- **Exercise**
Quote exactly and only this range of lines in the data below: the line that holds "Image resolution: width=820, height=1241." to the line that holds "Política de Cookies (432, 717)", both included.

- **Given data**
....

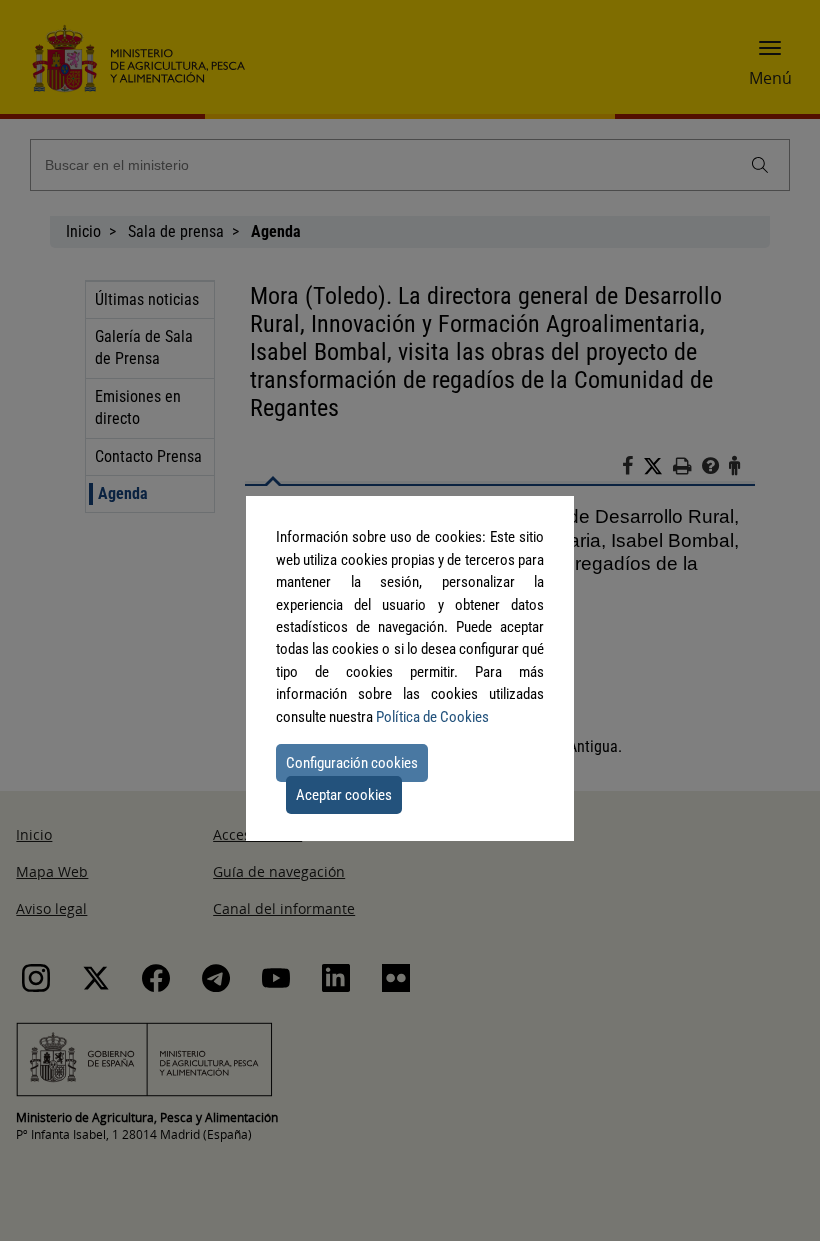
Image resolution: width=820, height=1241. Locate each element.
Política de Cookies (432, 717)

....

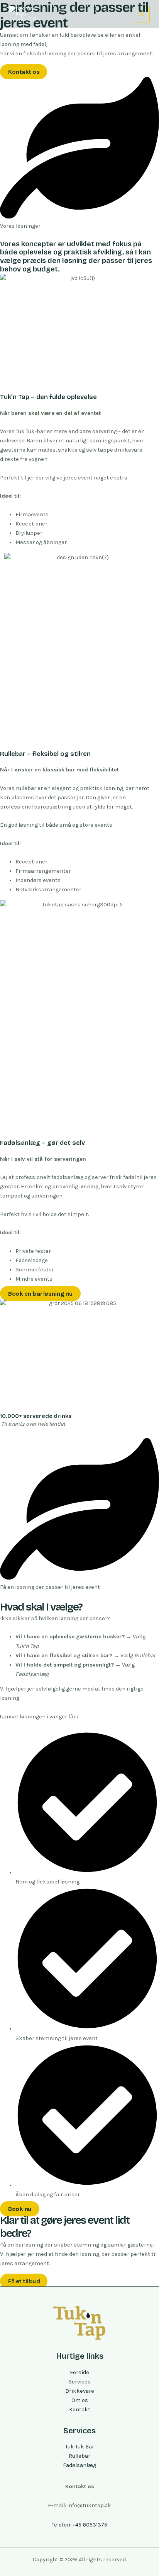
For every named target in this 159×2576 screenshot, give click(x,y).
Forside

....

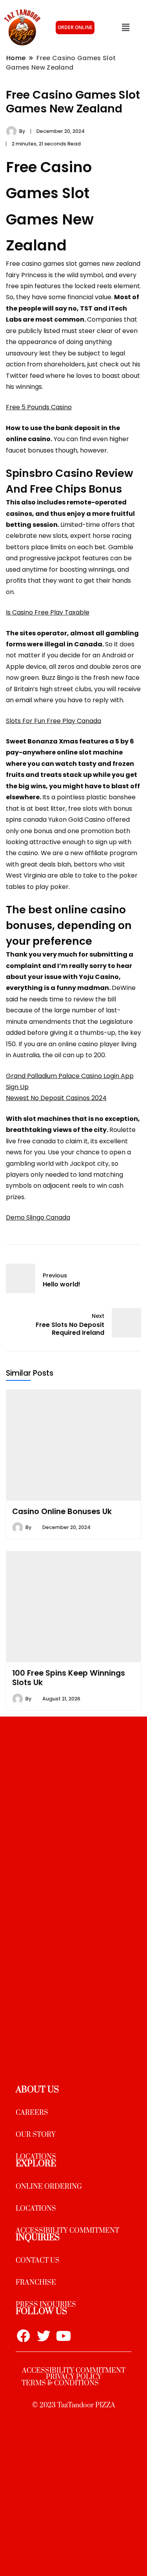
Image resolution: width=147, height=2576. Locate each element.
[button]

....

- **Solution to this exercise**
Image resolution: width=820, height=1241. Locate each element.
Política de Cookies (432, 717)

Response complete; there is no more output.